Para el carro, vanbrugh. Se trata de un final abierto; esto es, en cierto moddo, de un falso final.

Por otra parte, terminar no tanto por no valorar, como por estimar que no valía la pena lo que se ansiaba a costa del precio pagado es casi una ley del comportamiento humano: "me arrepiento de haberme casado, de haber tenido hijos, hasta de haberme hecho rico". Al menos los humanos más interesantes están cargados de contradicciones.

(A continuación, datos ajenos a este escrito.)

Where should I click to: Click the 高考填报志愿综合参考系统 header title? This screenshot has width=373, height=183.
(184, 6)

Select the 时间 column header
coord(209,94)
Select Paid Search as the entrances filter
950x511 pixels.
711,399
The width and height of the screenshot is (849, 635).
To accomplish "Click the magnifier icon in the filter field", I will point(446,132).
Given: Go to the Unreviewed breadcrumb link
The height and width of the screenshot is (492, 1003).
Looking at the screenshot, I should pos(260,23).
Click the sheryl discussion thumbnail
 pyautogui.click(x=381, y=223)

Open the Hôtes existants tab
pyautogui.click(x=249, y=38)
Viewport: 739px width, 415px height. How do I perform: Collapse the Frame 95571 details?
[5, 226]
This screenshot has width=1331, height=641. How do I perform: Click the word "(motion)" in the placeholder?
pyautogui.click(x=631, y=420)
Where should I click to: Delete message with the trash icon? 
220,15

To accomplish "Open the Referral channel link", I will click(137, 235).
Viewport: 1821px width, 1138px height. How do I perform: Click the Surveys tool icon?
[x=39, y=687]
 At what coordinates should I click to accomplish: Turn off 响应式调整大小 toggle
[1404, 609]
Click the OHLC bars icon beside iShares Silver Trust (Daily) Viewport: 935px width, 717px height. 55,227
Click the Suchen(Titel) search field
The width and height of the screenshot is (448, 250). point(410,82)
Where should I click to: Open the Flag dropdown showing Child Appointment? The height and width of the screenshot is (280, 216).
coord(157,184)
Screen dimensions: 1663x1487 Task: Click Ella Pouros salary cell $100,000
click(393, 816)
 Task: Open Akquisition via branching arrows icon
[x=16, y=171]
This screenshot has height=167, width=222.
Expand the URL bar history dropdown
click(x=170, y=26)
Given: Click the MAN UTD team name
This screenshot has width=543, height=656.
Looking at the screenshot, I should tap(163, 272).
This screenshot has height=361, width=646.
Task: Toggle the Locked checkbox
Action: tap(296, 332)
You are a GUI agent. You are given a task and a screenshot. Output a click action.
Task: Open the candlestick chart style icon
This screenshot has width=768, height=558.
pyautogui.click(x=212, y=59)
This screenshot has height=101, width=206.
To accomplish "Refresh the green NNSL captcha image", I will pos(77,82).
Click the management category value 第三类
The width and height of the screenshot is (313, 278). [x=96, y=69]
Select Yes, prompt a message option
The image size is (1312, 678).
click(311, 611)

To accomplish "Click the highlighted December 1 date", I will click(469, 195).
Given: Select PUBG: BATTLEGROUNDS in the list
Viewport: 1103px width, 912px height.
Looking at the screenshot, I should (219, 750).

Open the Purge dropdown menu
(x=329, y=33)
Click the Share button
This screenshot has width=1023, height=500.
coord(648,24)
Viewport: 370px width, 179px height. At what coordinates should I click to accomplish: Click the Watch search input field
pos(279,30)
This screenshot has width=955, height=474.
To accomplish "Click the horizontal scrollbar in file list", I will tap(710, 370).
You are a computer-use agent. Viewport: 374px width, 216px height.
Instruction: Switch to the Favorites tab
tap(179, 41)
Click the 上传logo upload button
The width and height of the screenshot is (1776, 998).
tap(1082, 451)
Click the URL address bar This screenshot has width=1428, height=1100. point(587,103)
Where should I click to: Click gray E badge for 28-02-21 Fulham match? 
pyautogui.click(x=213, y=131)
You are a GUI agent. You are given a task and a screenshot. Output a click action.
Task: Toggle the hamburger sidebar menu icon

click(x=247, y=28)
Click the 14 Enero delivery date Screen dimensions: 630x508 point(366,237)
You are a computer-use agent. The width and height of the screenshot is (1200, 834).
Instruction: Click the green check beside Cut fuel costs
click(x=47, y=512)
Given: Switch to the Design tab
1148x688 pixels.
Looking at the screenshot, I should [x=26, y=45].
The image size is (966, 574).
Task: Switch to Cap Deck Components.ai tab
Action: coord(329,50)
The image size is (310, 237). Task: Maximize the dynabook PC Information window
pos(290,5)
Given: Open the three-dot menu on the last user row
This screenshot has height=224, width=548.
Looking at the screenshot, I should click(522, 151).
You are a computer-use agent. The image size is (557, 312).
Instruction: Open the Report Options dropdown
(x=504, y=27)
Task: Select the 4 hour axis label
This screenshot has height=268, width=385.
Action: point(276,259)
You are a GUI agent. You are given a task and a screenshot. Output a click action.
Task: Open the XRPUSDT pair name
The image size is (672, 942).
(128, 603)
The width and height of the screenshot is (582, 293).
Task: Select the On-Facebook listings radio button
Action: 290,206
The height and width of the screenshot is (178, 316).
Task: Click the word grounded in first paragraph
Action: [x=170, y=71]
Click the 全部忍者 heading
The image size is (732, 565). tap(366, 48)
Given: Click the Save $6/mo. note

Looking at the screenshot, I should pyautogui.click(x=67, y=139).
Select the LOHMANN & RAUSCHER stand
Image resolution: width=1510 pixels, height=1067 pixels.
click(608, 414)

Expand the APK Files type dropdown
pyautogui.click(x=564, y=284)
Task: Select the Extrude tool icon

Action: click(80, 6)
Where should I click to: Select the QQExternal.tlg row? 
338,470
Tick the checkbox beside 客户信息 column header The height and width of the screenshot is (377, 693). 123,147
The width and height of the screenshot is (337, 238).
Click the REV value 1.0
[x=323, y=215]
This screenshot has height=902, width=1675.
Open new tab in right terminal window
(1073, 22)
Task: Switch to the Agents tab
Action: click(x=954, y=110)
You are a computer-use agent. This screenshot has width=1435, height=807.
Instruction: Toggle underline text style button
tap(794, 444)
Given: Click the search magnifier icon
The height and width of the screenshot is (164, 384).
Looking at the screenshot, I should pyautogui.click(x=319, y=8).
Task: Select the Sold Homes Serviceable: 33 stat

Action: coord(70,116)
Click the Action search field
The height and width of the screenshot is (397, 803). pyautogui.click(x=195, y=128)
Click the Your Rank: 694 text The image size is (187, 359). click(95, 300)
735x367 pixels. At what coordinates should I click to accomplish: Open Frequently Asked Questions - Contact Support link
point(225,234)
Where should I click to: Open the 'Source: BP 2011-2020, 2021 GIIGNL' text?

De momento, mi asesino, ¡a la nevera!; ya veremos si acepta más encargos.

Vanbrugh dijo...

Es cierto, que sea un comportamiento que me caiga gordo no significa que no sea bastante universal. Y quizás inevitable. Probablemente por eso me molesta.

Lansky dijo...

Eres más elitista que mi asesino, que ya es decir. Ten cuidado de no llevar demasiado lejos tu manía de rehuir los comportamientos más universales: puedes dejar de alimentarte (o de tomar cañas, que casi es peor)

Vanbrugh dijo...

Me he explicado mal. No me molesta por universal, sino por inevitable. (Aunque, bien mirado, alimentarse es inevitable y no me molesta en absoluto).

ama de casa dijo...

Lansky arrepentido de su pasado, qué tierno. Es mucho mejor que muera de viejo, total sólo es un ratito lo que pasamos por este mundo, y de paso le ahorra a Paula el lamentable espectáculo de la biblioteca perdida de sangre, ¡quién sabe si no quedarán los libros salpicados!

Lansky dijo...

Cómo se nota que eres ama de casa, siempre preocupada por la limpieza. Pero no es "paula" sino Paola.

Miroslav Panciutti dijo...

Buen epílogo y, efectivamente, abierto. Dudo que se suicide quedándole tantos libros por leer (y por volver a leer). Bueno, que me ha gustado; lástima que apenas haya leído capítulos previos.